Dados reunidos pela 3ª Promotoria de Justiça de Tutela Coletiva do Núcleo Cabo Frio apontam que, entre 2022 e 2025, a rede municipal criou apenas 67 novas vagas em creches e 78 na pré-escola. Em 2025, 767 crianças ainda integravam a demanda não atendida no município.
A ação foi ajuizada em 27 de agosto. Em caráter liminar, o MPRJ pede que as crianças atualmente cadastradas à espera de vaga sejam matriculadas na rede pública em até 90 dias. Para novos pedidos, o prazo solicitado é de 45 dias.
Caso não haja vagas disponíveis na rede municipal, o Ministério Público requer que o Município providencie a matrícula na rede privada, arcando também com despesas de transporte, alimentação e material didático.

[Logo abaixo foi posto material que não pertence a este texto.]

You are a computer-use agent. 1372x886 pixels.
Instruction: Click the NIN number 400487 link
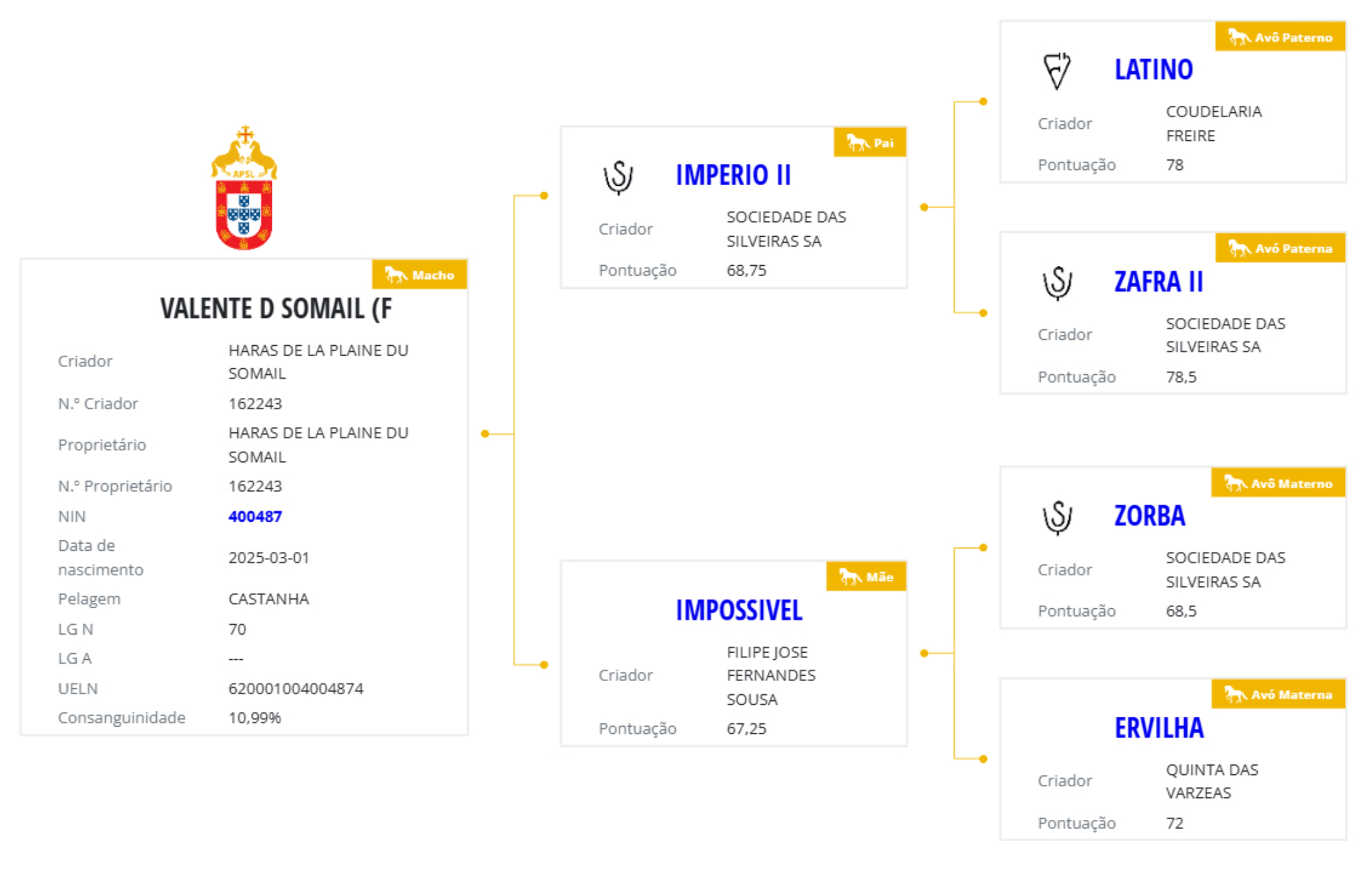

O MPRJ também pede que Cabo Frio apresente um plano de ação para reestruturar e ampliar a rede municipal, com metas, prazos e previsão orçamentária. A proposta é solucionar, em até um ano, o déficit de vagas para crianças de zero a cinco anos.
Outra medida solicitada é a criação de um comitê de monitoramento e a apresentação de relatórios semestrais para acompanhar o cumprimento das ações.
Segundo a Promotoria, o déficit é resultado de um problema que persiste há anos. A ação aponta que, apesar das tratativas para ampliar a capacidade da rede, as medidas adotadas não foram suficientes para atender à demanda.
Tamoios é apontado como o local com maior carência de vagas em creches identificada pelo próprio Município.
Além das medidas para ampliar o atendimento, o MPRJ pede indenização de R$ 5 mil para cada criança incluída em lista de espera desde 2019, observados os critérios estabelecidos na ação.
O Ministério Público também solicita indenização por dano moral coletivo de pelo menos R$ 100 mil. O valor deverá ser destinado ao Conselho Municipal dos Direitos da Criança e do Adolescente (CMDCA), caso o pedido seja acolhido pela Justiça.